One of the first bills enacted by the 111th Congress made the absurd decision to tie the financial solvency of the children's health insurance program (SCHIP) to continued high levels of cigarette consumption. What the Congress has basically said to smokers is: keep on puffing-- we need it for the children.
Not only has this action removed the incentive for any serious action that would reduce federal cigarette tax revenues, but it has also made the federal government financial partners with the tobacco industry in the cigarette epidemic.
Now, we have learned that the 111th Congress is going to shove FDA tobacco legislation down the throats of the American public, without even so much as a public hearing to scrutinize the deal that has been forged between the Campaign for Tobacco-Free Kids and Philip Morris.

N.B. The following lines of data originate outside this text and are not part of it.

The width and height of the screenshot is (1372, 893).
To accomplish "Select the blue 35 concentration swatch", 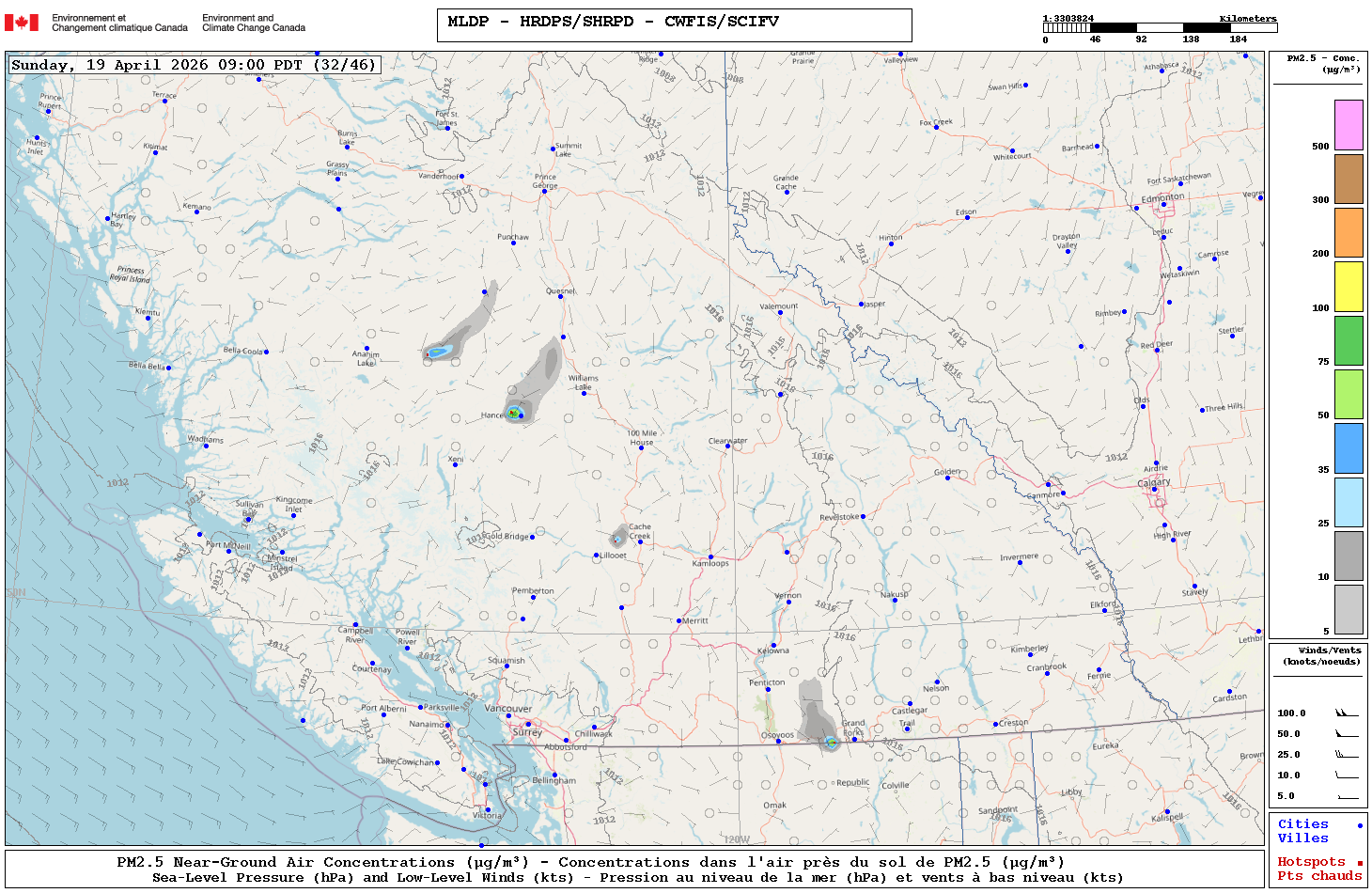I will 1349,448.
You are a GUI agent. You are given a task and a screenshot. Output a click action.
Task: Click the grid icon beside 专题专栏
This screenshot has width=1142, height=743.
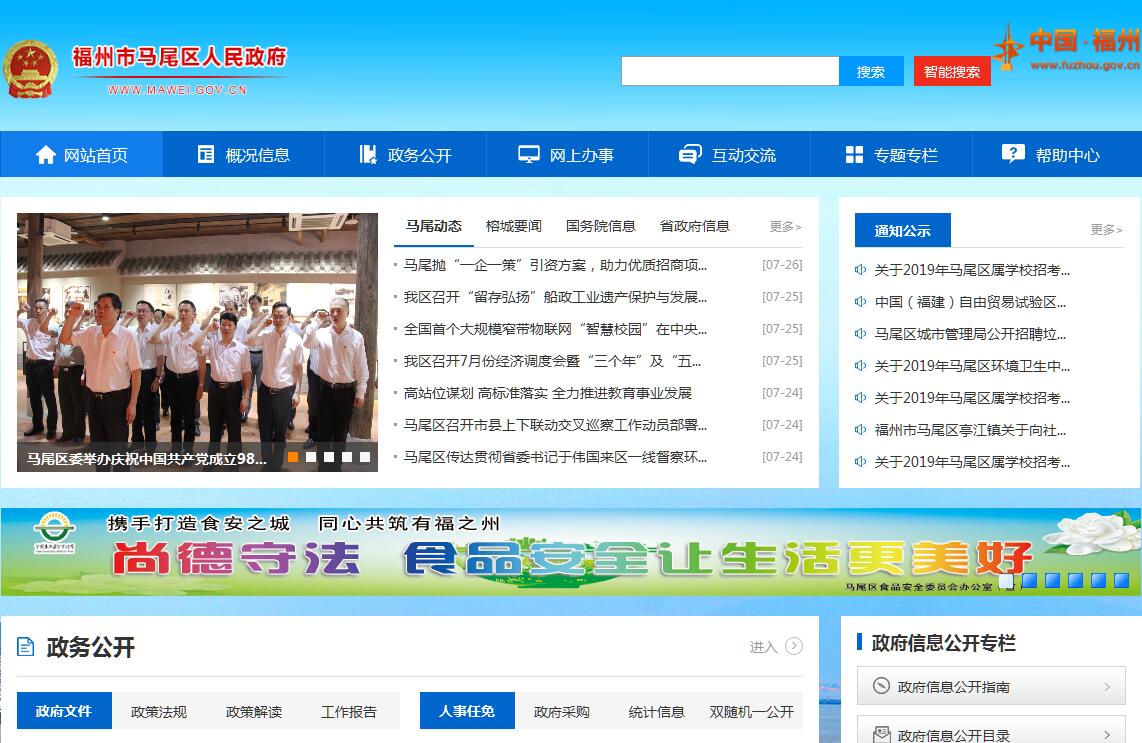coord(854,155)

As I have argued, the legislation, which is a dream come true for Philip Morris, ought to be entitled the Marlboro Monopoly Act. It essentially assures Philip Morris of the major share of the domestic cigarette market through a de facto freeze on the introduction of new (and potentially competitive) cigarette brands into the market. The legislation is a public health disaster, which is going to institutionalize tobacco production and use, put the government in the business of defrauding the American consumer, tie up much-needed FDA resources and hamper its ability to conduct its normal activities, undermine the very mission of the FDA, put the government in the position of approving and endorsing cigarettes for use by the American public, end litigation as a serious threat to the industry, end harm reduction as a tobacco control strategy, ensure that no truly safer cigarette will ever be developed, and decimate the state and local tobacco control movement.
While politicians, including chief House sponsor Representative Henry Waxman, are touting the bill as a major step forward for decreasing youth smoking, the bill actually precludes the few things that the FDA could do to actually make a dent in smoking rates. The loopholes placed into the bill by the Campaign for Tobacco-Free Kids to appease Philip Morris serve to block the FDA from taking precisely those few actions it could have otherwise taken to reduce youth smoking.
Similarly, while the bill is being touted as a measure that will make cigarettes safer, the bill actually precludes the one approach - harm reduction - which might actually result in safer cigarettes.
Instead, the FDA is turned into a burgeoning bureaucracy of government employees who are going to waste their time (and the public's money) in a pointless attempt to try to make cigarettes safer by regulating certain of its more than 4,000 constituents.
At the same time, these very same bureaucrats are going to be in the business of approving cigarettes and blessing them with the federal government's seal of approval -- a dream come true for all the tobacco companies.
What are our policy makers, especially those who like Representative Waxman have positioned themselves as champions of the public's health, thinking?
Unfortunately, what has become all too clear to me is that politicians are irredeemably motivated primarily by politics and political concerns, not by concerns for the protection of the public's health. It crosses party lines and is not restricted even to those politicians who have accepted tobacco money. I guess it is, ultimately, a mark of all politicians by the virtue of their having entered politics.
The irony of it all is that the public's health would be a lot better off without any federal legislation than with the Marlboro Monopoly Act.